Scientists have unlocked a mystery about how our brains process sound and speech. A groundbreaking study from NYU Langone Health reveals the intricate electrical dance inside our heads whenever we speak. This research offers unprecedented insights into human communication and potential neurological conditions.
Why it matters
Researchers have mapped the brain's hidden circuitry that helps humans distinguish their own voice from external sounds, potentially explaining auditory hallucinations in schizophrenia and offering a window into how our brains keep us alert while speaking.

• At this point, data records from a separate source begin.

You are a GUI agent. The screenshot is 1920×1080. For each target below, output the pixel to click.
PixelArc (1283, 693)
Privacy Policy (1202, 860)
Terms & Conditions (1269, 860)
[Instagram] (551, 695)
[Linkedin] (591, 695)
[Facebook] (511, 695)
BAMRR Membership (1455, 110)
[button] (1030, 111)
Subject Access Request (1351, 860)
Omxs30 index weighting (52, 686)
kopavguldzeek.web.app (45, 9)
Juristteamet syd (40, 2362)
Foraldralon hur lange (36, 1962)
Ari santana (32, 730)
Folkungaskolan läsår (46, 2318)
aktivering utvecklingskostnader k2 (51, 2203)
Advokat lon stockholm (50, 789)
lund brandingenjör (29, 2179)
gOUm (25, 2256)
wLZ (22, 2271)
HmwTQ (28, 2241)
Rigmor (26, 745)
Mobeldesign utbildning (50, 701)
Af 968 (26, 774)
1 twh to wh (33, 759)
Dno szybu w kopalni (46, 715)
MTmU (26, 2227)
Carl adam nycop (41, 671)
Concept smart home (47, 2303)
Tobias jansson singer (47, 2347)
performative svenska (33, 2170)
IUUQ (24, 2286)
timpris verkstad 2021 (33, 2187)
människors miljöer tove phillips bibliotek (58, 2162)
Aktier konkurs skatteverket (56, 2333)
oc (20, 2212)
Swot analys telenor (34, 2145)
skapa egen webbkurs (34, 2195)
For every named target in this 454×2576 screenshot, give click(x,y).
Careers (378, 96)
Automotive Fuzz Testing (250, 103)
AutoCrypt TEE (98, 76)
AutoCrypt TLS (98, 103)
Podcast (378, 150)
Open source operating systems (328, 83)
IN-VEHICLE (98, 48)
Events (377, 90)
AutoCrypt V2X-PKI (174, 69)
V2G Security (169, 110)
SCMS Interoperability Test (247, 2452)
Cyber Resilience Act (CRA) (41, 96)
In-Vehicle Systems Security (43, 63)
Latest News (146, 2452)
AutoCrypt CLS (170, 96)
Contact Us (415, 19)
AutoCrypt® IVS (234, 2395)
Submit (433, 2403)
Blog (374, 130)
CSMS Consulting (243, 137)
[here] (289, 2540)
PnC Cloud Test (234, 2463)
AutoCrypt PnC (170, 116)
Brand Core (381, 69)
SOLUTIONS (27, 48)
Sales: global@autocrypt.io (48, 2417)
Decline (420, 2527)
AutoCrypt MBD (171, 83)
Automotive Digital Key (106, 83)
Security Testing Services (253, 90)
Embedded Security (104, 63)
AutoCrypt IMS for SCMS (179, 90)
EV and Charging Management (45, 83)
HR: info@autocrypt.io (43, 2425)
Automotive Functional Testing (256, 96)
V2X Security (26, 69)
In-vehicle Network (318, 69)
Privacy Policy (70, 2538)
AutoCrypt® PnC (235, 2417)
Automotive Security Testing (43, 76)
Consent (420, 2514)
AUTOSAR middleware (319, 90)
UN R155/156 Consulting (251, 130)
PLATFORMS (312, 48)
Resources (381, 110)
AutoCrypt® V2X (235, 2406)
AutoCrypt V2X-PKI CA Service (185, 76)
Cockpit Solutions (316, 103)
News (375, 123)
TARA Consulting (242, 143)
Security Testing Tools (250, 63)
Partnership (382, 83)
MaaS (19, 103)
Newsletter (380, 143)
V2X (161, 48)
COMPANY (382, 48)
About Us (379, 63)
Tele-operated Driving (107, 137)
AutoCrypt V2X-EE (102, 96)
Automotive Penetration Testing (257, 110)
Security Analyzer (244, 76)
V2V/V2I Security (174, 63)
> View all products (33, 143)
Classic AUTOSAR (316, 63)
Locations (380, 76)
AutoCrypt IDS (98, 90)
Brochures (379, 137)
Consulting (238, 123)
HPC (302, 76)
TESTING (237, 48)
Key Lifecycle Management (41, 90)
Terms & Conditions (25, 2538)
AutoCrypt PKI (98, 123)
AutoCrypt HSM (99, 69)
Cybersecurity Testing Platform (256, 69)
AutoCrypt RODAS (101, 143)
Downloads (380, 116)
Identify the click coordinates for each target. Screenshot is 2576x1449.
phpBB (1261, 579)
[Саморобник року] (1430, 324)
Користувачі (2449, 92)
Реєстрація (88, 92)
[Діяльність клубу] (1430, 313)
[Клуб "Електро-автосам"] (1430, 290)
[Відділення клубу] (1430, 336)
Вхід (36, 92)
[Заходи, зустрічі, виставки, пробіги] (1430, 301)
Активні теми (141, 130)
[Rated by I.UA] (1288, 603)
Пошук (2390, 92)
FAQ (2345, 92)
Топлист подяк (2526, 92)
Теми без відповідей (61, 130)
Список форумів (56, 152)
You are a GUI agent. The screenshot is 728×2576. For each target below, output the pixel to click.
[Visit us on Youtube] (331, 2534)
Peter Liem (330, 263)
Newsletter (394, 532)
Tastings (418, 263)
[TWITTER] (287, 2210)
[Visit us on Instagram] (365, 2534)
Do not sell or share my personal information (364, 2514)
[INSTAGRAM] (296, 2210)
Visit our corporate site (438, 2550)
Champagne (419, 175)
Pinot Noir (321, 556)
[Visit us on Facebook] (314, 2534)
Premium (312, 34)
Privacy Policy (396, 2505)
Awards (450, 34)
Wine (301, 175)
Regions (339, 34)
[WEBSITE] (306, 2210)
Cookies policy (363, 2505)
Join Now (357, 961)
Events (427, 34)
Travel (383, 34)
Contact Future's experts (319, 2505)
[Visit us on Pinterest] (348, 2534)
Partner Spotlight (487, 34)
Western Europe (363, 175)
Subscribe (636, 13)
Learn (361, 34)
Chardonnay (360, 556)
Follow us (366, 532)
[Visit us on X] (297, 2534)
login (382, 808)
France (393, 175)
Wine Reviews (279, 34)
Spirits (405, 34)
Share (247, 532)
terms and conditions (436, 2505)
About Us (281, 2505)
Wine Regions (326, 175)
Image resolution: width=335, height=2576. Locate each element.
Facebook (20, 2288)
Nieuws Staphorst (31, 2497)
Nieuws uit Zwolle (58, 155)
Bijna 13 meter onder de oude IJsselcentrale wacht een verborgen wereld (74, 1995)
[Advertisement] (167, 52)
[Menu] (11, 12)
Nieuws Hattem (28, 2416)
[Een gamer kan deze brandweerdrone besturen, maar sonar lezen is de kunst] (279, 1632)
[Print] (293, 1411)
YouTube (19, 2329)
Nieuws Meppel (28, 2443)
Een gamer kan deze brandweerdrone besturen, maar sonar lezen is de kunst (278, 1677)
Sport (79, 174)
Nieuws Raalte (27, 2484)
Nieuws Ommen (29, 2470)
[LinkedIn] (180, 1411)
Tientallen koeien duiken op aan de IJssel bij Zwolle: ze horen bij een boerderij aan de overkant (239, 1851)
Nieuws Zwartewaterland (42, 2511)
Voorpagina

“Our findings also provide specific insight into schizophrenia, offering an explanation for the source of auditory hallucinations, as resulting from disrupted corollary discharge between the brain’s motor and auditory cortices. What we and many other researchers suspect is happening in some people with schizophrenia is that they are unable to dissociate their own voice from others or even other external stimuli,” —Adeen Flinker, PhD,, Associate Professor in the Department of Neurology and NYU Tandon School of Engineering
Details
The study identified a communication pathway between the brain's motor and auditory cortices, tracing millisecond-long electrical signals. This pathway has been fine-tuned by evolution to facilitate survival.
By the numbers:
- 8 epilepsy patients studied
- 3,200+ electrical brain activity recordings
- 120 milliseconds: average duration of crucial brain signals
- 200+ brain probes used in research
Auditory corollary discharge in the human starts in the bottom, or ventral, part of the motor cortex, a subregion called the precentral gyrus (red), and then moves down across its folds to a neighboring auditory cortex subregion called the superior temporal gyrus (blue). Credit: Proceedings of the National Academy of Sciences (PNAS)
How it works
Participants completed speech experiments during surgical breaks, repeating words like "balloon" while researchers tracked their brain's ability to filter out background noise. The electrical signals start in the motor cortex's ventral region (precentral gyrus) and move to the neighboring auditory cortex (superior temporal gyrus).
The intrigue
By understanding these brain circuits, researchers hope to develop new approaches to understanding and potentially treating conditions like schizophrenia, where the ability to differentiate one's own voice from external sounds is disrupted.
- Future research will focus on testing these circuits during induced hallucinations and developing non-invasive methods to study brain signal processing in people with neurological conditions.
The takeaway
This research provides the first direct evidence of how human brains create an internal "noise-canceling" system, distinguishing our own sounds from external stimuli—a skill crucial for communication and survival.